The FDIC released its second quarter 2012 profile on the banking industry today. Here are some of the noteworthy excerpts from the press release:
- Commercial banks and savings institutions insured by the [FDIC] reported aggregate net income of $34.5 billion in the second quarter of 2012, a $5.9 billion improvement from the $28.5 billion in profits the industry reported in the second quarter of 2011. (First quarter's profit was $35.3 billion.)
- Loan balances posted their fourth quarterly increase in the last five quarters, rising by $102 billion (1.4 percent). (In the first quarter they declined by $56.3 billion.)
- Net operating revenue (net interest income plus total noninterest income) totaled $165.4 billion, an increase of $1.3 billion (0.8 percent) from a year earlier, as gains from loan sales rose by $3.0 billion.
- The flow of money into deposit accounts continued to slow. Total deposits increased by $61.6 billion in the second quarter, after rising by $74.7 billion in the first quarter and $186 billion in the fourth quarter of 2011.
- The number of "problem" institutions fell for the fifth quarter in a row. The number of "problem" institutions declined from 772 to 732. This is the smallest number of "problem" banks since year-end 2009.
- Total assets of "problem" institutions declined from $292 billion to $282 billion.
- Fifteen insured institutions failed during the second quarter. This is the smallest number of failures in a quarter since the fourth quarter of 2008, when there were 12.
- The Deposit Insurance Fund (DIF) balance continued to increase. The unaudited DIF balance — the net worth of the fund — rose to $22.7 billion at June 30 from $15.3 billion at the end of March.
- 7,246 banks and savings associations deposits are insured by the FDIC (down from 7,309 in the last quarter)
It's better for savers when deposits held at banks are shrinking while loans are increasing. In these conditions, banks need deposits and are more willing to offer good deposit deals. That was not the case in the first quarter. In the second quarter, conditions have improved with the total loan balance increasing. Total deposits still had an increase, but the flow of money into deposit accounts slowed. In addition, all of the increase appeared to be from deposits with temporary unlimited coverage under the Dodd-Frank Act. These accounts pay no interest. This temporary unlimited coverage is scheduled to end this year, and that may provide a little boost to deposit rates as banks may find they need to raise deposit rates to maintain their deposits.

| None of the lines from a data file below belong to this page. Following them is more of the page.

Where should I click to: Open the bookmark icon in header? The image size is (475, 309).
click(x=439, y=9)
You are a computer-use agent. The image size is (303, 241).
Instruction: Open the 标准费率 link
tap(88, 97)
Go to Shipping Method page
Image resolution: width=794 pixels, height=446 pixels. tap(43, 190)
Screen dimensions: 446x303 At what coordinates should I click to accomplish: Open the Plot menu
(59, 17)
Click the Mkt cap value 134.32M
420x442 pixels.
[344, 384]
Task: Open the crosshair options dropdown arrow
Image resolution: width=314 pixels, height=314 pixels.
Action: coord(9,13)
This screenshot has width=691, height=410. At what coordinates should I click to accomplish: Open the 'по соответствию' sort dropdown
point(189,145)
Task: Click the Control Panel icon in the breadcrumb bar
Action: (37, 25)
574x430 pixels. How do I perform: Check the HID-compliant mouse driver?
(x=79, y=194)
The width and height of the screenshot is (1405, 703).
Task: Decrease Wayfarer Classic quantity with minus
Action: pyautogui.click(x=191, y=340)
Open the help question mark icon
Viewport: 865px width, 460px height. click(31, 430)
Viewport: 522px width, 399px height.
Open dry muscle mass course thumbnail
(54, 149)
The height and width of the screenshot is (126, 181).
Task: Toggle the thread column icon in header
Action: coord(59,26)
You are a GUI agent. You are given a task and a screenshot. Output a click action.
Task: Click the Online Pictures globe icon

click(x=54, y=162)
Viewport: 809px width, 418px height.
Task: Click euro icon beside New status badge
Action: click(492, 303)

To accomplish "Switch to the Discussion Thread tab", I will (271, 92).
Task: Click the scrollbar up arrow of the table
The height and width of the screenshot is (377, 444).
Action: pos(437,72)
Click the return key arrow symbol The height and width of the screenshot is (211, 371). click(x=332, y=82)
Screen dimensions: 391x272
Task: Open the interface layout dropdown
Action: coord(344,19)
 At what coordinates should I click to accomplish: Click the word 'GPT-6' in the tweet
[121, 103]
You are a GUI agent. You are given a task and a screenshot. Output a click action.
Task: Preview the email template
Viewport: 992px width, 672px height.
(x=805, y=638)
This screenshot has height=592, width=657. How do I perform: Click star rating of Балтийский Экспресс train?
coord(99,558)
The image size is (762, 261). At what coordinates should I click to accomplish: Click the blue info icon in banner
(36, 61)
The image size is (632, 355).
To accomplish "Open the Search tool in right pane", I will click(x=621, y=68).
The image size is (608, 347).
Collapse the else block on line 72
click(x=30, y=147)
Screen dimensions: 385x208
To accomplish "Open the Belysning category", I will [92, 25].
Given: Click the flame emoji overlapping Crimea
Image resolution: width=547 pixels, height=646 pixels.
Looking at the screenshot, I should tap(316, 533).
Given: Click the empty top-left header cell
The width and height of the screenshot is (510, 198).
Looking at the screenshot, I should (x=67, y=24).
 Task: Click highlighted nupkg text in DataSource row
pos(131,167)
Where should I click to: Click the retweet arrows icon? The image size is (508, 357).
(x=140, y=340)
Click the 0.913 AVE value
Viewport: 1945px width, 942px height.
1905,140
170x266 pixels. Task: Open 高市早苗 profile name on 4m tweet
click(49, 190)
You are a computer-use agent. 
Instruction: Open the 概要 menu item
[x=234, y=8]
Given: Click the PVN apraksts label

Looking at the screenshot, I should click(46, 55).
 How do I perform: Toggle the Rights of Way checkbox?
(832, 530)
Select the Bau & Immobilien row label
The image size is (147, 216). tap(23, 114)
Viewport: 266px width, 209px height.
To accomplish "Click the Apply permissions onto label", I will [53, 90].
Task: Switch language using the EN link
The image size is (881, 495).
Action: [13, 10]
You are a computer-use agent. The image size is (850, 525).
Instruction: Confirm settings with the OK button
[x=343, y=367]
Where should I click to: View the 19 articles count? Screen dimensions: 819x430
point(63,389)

In terms of bank failures, the trend of fewer bank failures continues. Only 15 banks failed in the first quarter which is down from 16 in the first quarter. For the first two months of this quarter, 9 banks have failed.
In addition to a decline in bank failures, the number of problem banks has gone down. The number of "problem" institutions is now 732, down from 772 in the first quarter.
The FDIC doesn't name any of these problem banks. Calculated Risk Blog has an unofficial list of 898 problem banks based on public enforcement actions. When I reported on the FDIC's Q1 report 3 months ago, the unofficial problem bank number was 928.
In addition to the quarterly report, the FDIC updated its database with the banks' public financial reports that were filed by June 30, 2012. This is the data that we use to determine the health ratings of banks.
We will be updating our bank health scores and Texas Ratios soon based on this new data. You can view a table of banks and credit unions with the worst Texas Ratios in our Bank Health Ratings page. From here you can also search for your bank and credit union to view its Texas Ratio, health score and other financial data.
Update 8/30/2012: We have updated our bank health scores and Texas ratios for all banks. We are still waiting on the Q2 release from the NCUA.